Artículo ::
+---+

Nuevas poses de las
palomas
Lo que se me hizo extraño fue que
estaba acurrucada sobre el asfalto. Y es que nunca había visto a una de ellas
en esa posición: picoteando el suelo es como las había imaginado siempre. A pesar de que son aves de las que más
abundan en las calles, tampoco las recuerdo anidando los árboles; estoy
acostumbrado a contemplarlas sobre los techos de templos, mercados, edificios
gubernamentales y demás construcciones representativas a la esclavitud y/o
enajenación humana.
Me refiero a las palomas, en
especial a una que parecía estar empollando huevos, o a una cría recién nacida,
en plena banqueta. Pero al acercarme noté que intentaba sacudir sus alas,
aunque sin ahínco, como sintiéndose ya derrotada, con una de sus alas, creo la
derecha, sumamente maltrecha; casi como si un gato, o un perro o cualquier
depredador, la estuviera sujetando de la garganta.
Intenté alejarla, porque a paso
veloz se acercaba una comitiva de políticos, reporteros y gente curiosa que se
arrima cuando ve micrófonos, cámaras y al alcalde de nuestra ciudad. Pensé
ponerla en una jardinera, a un costado del andador, pero dudé en agarrarla:
creí que podía lastimarla más. Para suerte de ambos, un compañero, con mayor determinación
que la mía y la de la paloma, trotó hacía ella, dándole palabras de aliento.
Con muchas dificultades avanzó en
paso atolondrado, como en zigzag, aunque pudo desplegar sus alas y emprender
vuelo, aún más descompuesto que el despegue, como si fuera uno de esos
avioncitos de papel que lanzan los niños en la primaria, o los no tan niños en
la secundaria y prepa.
No capté el momento en que logró
colocarse sobre una rama, a medio árbol. Todas sus “compañeras” que estaban
cerca de ella brincaban de un lado para otro; las que estaban en las copas de
más arriba reposaban, y algunas hasta parecían estar durmiendo. A lo mejor ella
apuntó ahí, a lo más alto, donde se puede descansar mejor, pero no alcanzó a
llegar.

+---+

Qué harás ::
1. Según el artículo sobre las palomas, ¿dónde logró colocarse la paloma herida después de emprender el vuelo?
2. Transcribe del artículo el fragmento que comienza en "Me refiero a" y termina en "de la garganta.", incluyendo ambos extremos.

Datos proporcionados ::

+---+

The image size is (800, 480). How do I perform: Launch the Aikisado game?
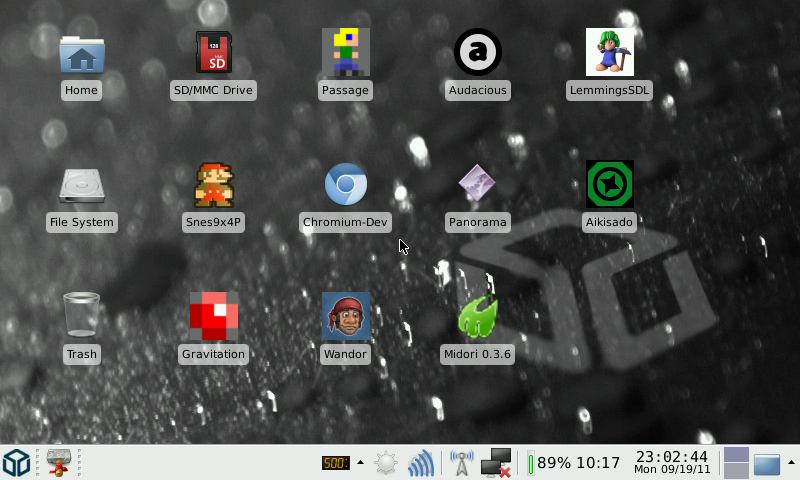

+---+

Respuestas dadas ::
1. Sobre una rama, a medio árbol.

2.
Me refiero a las palomas, en
especial a una que parecía estar empollando huevos, o a una cría recién nacida,
en plena banqueta. Pero al acercarme noté que intentaba sacudir sus alas,
aunque sin ahínco, como sintiéndose ya derrotada, con una de sus alas, creo la
derecha, sumamente maltrecha; casi como si un gato, o un perro o cualquier
depredador, la estuviera sujetando de la garganta.